Friday 23 April 2010

Bin around the block

Yesterday I was lucky enough to spend time with a good friend of mine, a great writer who's worked in Hollywood, among other places. I've always found his company inspiring. Yesterday we talked about Blood Meridian by Cormac McCarthy, Marilyn Monroe reading Molly Bloom's soliloquy, the Scottish tradition of pedantic prose, and the 'sharpening pencils' stage of writing.

'There's no such thing as writer's block,' my friend said. 'There's just bad ideas.'

You know, I think he's onto something. If an idea fails to grip you as a writer, you will find it hard to write, just as you will if it's too slippery or evasive to pin down. We usually prefer to blame our own procasination or laziness rather than admit it's not a good idea. Sometimes we cannot see it's a bad idea until we've written it through, put it down in black and white. But if we're making lots of excuses along the way, to avoid the writing of it, the chances are it's just not a good enough idea. Bin it, and move on?

This has been my personal experience recently. I was struggling with an idea, telling myself I lacked the self-discipline or the time to work on it. Making excuses not to write. Then I had a better idea - one that feels a thousand times clearer and brighter - and I'm having no trouble at all. When I'm not actually writing it, I'm thinking about it, I'm researching and making notes but I'm not avoiding the task ahead of me (I know what avoidance feels like, so I can say this with certainty). And it has at its heart a genuinely good idea. A small nugget that means a huge amount. The idea is good enough for me to see just what was at fault with the previous idea, where its weakness lay.
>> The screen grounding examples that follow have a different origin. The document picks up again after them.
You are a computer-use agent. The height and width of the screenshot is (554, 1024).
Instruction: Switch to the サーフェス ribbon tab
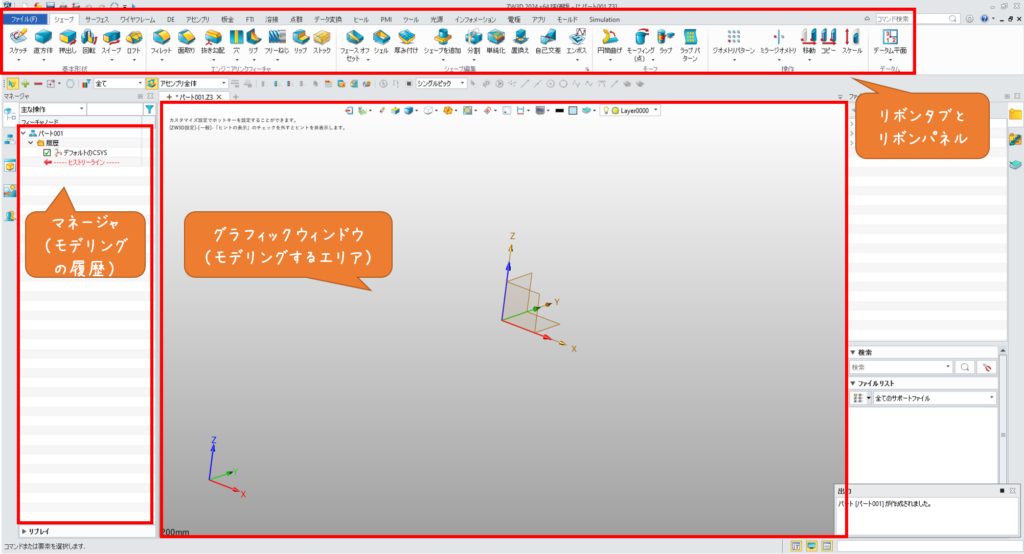click(x=97, y=19)
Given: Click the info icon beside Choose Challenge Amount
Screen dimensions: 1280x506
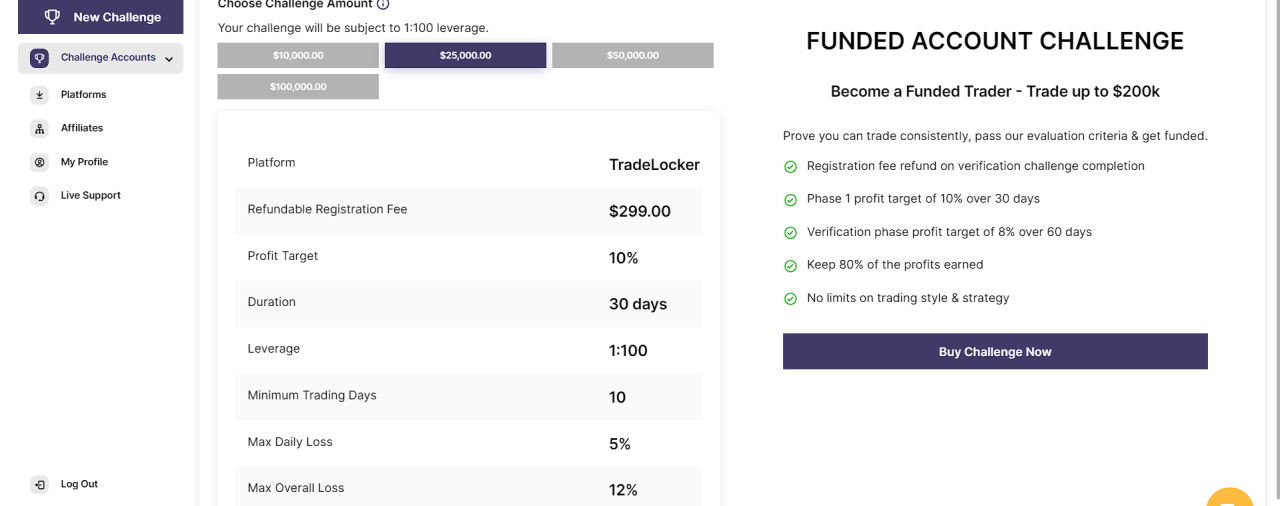Looking at the screenshot, I should pos(383,5).
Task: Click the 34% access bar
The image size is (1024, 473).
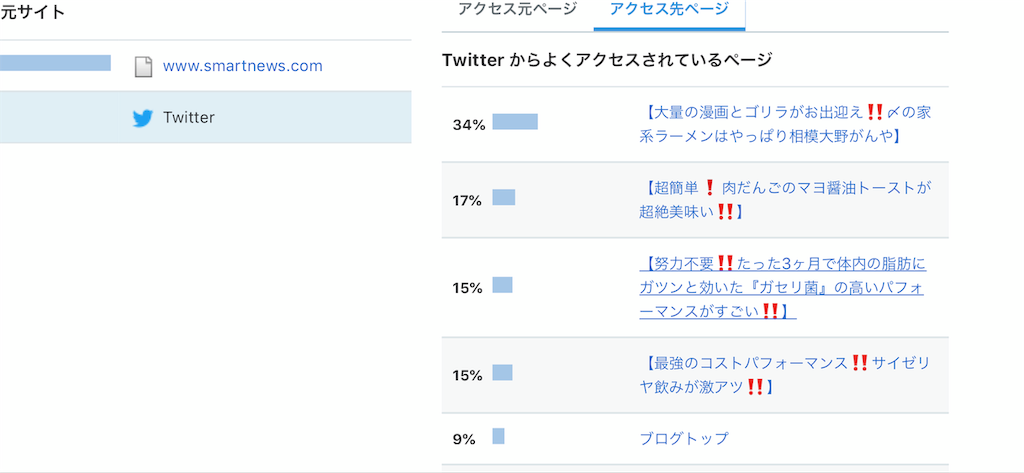Action: 515,122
I wasn't blocked; I was in need of a better idea. Thank goodness I found one.


Claire King said...

I really don't believe in writers block. I do believe that there can be moments where you feel less inspired, where your environment might not be conducive to developing ideas but I really do think a lot of it can be put down to distraction, procrastination, insufficient motivation etc
There are lots of ways to shake off that feeling - get out for a walk, read something inspiring or listen to some inspiring music, mind-map, brainstorm, whatever but just push through it, because there aren't many professions in the world that allow you to say you didn't do something because you just weren't feeling the inspiration...

Claire King said...

You have a good point about ideas. Someone once said, when you're thinking of an idea for a short story, to enter a themed competition (like 'At the Beach' or 'Loss') that you should think up about 20 ideas and discard them all. You will probably find something interesting and original amongst the next 20!
There are plenty of ideas in the sea, no need to marry the first one that comes along!

Sarah Hilary said...

You're right, Claire, we have to push through. Great point about there not being many professions in the world that tolerate that sort of indulgence. I've had days when I've not wanted to write, for whatever reason, but I've made myself get started and often found it's been a great day's work.

Sarah Hilary said...

My writer friend was convinced that we - as writers - would prefer to be thought lazy or prevaricating than to have the value of our ideas questioned. I think he's spot on. But, you're right again, Claire: lots of ideas out there. We just have to hunt them down. Letting go of an idea that's not working can be hard, but sometimes it's vital.